Very interesting article… But I think it’s slightly misleading how you’ve defined ‘letter writing’. Are you classing ‘letter writing’ under transactional pieces, direct marketing or simply personal correspondence? You seem to have grouped all of these under ‘letter writing’, which I would argue isn’t correct.

If you’ve grouped everything under ‘letter writing’, I agree letter writing is declining and it’s obvious why this is the case. But I wouldn’t be so quick to write it off…no pun intended ;)

Even though more businesses are switching to email, email as a channel is becoming ridiculously saturated and consumers are getting fed up. ESPs are becoming more advanced at blocking out emails or filing them away to make life easier for their users (gmail anyone?).

Time is coming when it’ll become harder to get a good ROI on this channel. Findings from the DMA already show Direct mail tops email for response rates and cost per lead right now. Come 2030, roles might reverse. Consumers could come flocking back to ‘letter writing’ because of the over saturation and constant bombardment of email. In the mean time, I think 'letter writing' will persevere - http://www.pitneybowes.co.uk/Equipment/GMS/franking-machines/index.shtml

over 2 years ago

Ben Davis

Ben Davis, Senior Writer at EconsultancyStaff

@Chinny

Yes, I agree that email is losing its lustre slightly but I think when it's done correctly it's the most valuable marketing channel. It certainly is for Econsultancy.

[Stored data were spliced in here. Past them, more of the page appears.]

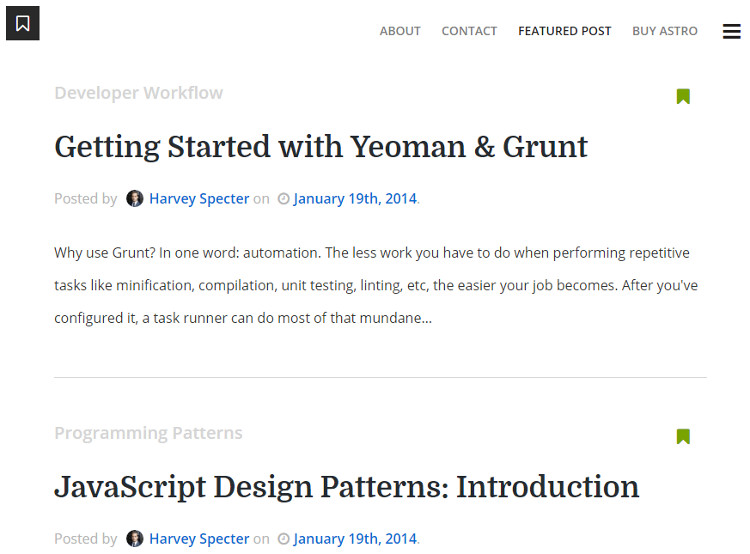Click clock icon beside JavaScript post date
This screenshot has width=750, height=554.
point(283,539)
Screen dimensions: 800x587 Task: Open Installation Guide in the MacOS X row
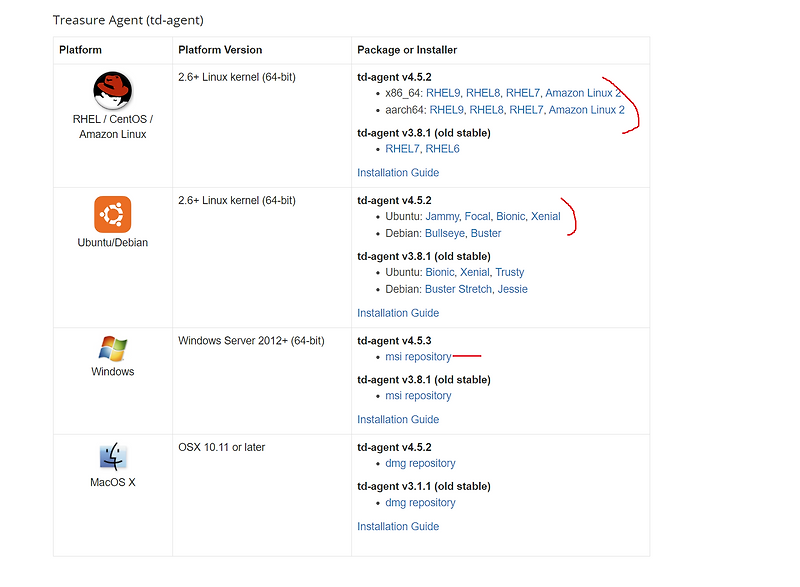(x=398, y=526)
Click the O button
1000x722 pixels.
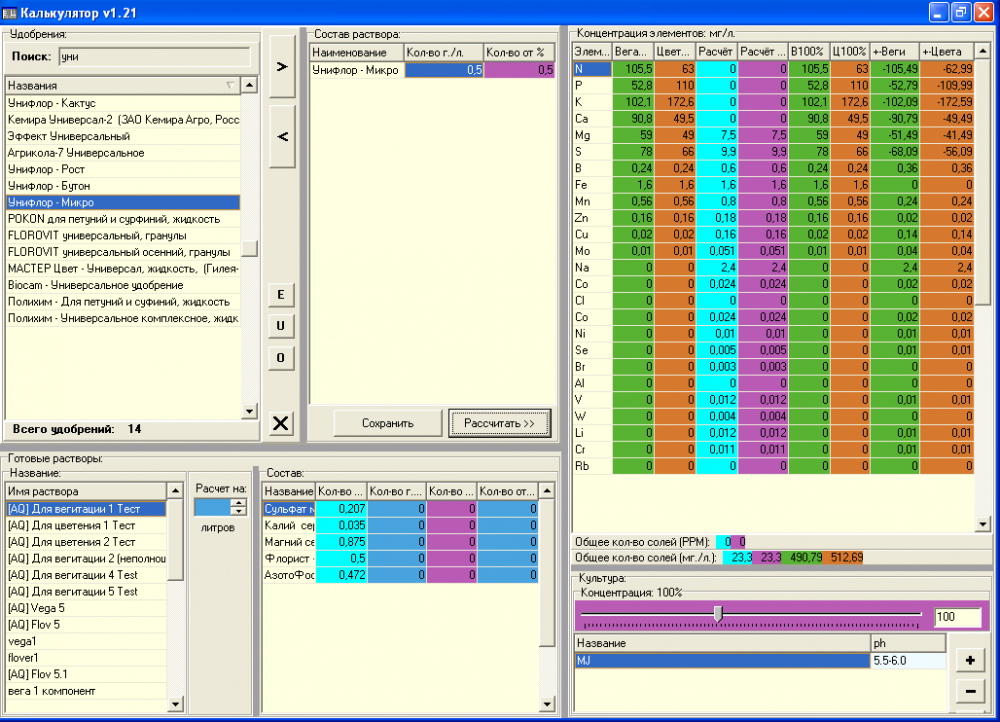coord(281,358)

Perhaps the DMA's audience was always more likely to succeed with direct mail. Maybe they're best at it.

You raise a good point - will marketing mail continue? I honestly don't think it will. I have so much crap in my flat and mail feels antiquated to me, from my bank, from my council, from pizza restaurants, from marketing organisations.

Ok, mail to business addresses will continue, but as old timers adopt to dropbox and the like, aside from some legal headaches around signatures, I think we can kiss goodbye to mail.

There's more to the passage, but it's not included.